- HOW TO COMPLETE THIS TASK
Below are the records; count how many of their lines contain the word "agent" and give that number only.

Collected data entries:
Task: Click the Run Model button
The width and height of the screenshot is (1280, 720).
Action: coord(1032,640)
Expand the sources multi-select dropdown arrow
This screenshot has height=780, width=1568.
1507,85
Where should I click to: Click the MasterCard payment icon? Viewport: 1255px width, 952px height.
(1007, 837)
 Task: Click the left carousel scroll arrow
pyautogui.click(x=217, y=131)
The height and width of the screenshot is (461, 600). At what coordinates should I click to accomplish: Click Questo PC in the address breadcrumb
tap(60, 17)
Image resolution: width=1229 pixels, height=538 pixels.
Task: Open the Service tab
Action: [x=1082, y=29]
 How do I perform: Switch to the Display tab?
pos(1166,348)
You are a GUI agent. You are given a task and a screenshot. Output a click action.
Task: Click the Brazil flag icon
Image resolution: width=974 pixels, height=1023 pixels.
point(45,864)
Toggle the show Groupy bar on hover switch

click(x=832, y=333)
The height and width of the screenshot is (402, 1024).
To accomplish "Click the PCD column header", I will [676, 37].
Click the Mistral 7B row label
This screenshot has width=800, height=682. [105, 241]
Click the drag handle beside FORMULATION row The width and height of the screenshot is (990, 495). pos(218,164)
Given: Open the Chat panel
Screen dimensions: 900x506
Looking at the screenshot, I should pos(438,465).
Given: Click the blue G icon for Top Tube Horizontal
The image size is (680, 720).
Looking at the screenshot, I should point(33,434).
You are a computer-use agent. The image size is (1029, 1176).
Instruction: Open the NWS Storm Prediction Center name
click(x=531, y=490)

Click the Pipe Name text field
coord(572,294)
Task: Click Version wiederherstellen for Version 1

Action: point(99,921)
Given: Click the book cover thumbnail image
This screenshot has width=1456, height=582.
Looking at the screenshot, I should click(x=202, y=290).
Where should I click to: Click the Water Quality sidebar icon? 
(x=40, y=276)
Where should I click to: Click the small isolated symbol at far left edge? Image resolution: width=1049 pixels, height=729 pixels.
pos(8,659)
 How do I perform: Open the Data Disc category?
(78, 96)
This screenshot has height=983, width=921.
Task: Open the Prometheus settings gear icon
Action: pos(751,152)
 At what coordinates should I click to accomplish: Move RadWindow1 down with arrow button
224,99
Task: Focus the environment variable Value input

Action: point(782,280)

- ANSWER SPACE
2